Mehr als nur Underground. Eine Szene etabliert sich.
Das Sprayen beschränkt sich jedoch längst nicht mehr nur auf die Stadt. Projekte wie Würmlas Wände bringen die urbane Kunst nun in den ländlichen Raum. Auch dort werden sie zur Touristenattraktion und die Undergroundkunst wird mit einem wirtschaftlichen Aspekt ergänzt. Mittlerweile werden Graffiti-Künstler*innen damit beauftragt, ihre Bilder zu verwirklichen. Das eröffnet eine komplett neue Marktnische für Künstler*innen und etabliert Graffiti in der Kunstszene. So wurde Banksy zu einem weltberühmten Graffiti-Künstler, dessen Wandkunstwerke sogar aus Wandmauern gestanzt werden.
Zusammenfassend kann gesagt werden, dass sich einige Städte wie Wien sehr darum bemühen, freie Flächen für junge Leute zu schaffen. Jedoch ist da noch „viel Luft nach oben“, denn diese Plätze reichen für die wachsende Community an Graffiti-Sprayer*innen bald nicht mehr aus. Und die Konsequenzen von illegalem Sprayen können erheblich sein.

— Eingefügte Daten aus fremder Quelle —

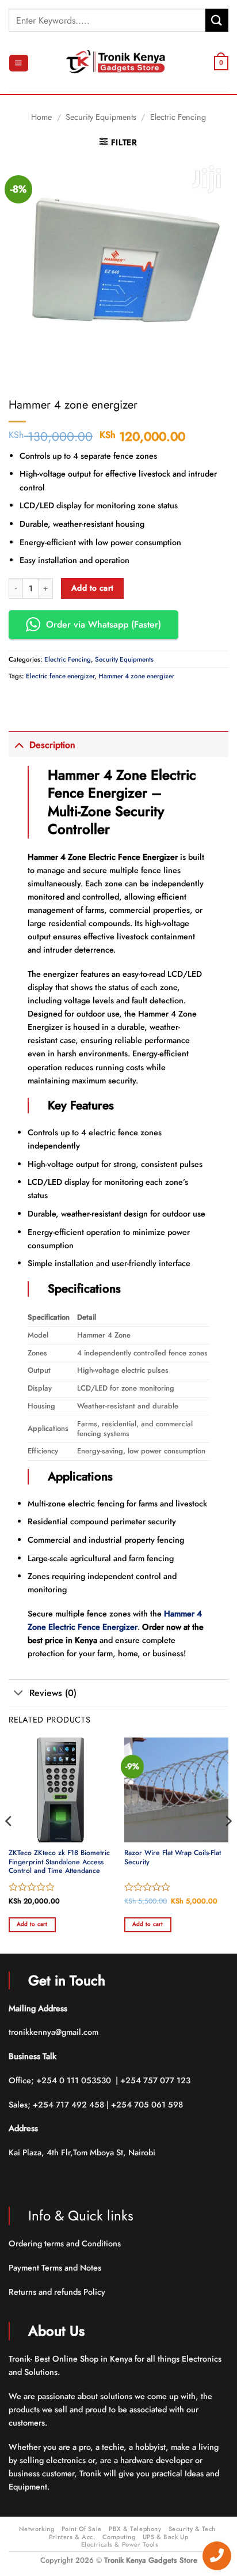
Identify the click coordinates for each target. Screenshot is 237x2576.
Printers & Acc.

Von den Generationen eingebrachte Lösungsvorschläge.
- Viele Jugendliche und Erwachsene sind der Ansicht, dass es einfach zu wenige Sprühflächen gibt. Das Problem von illegalem Sprühen wäre teilweise gelöst, sofern genug legale Flächen zur Verfügung stehen würden. Das müssen nicht bloß irgendwelche Hauswände sein. Sondern könnten sogar ganze Gebäude sein, wie leerstehende Büros, welche nicht mehr genutzt werden. An solchen Flächen mangelt es nicht. Die Schwierigkeit liegt vielmehr in der Umsetzung. Einiges wird bereits von jungen Menschen und motivierten Künstler*innen organisiert. So gibt es Graffiti-Workshops und diverse andere Angebote.
- Sprühflächen ermöglichen und gleichzeitig Jugendliche und Künstler*innen involvieren. Wenn solche Flächen für junge Leute und Sprüher*innen geschaffen werden, wissen diese am besten, was sie wollen. Die jungen Menschen in die Planung einzubeziehen ist wichtig, ist wichtig, um die Bedürfnisse jener zu befriedigen. In Wien sind solche legalen Flächen mit einem Symbol, einer Taube, markiert und per Map auffindbar.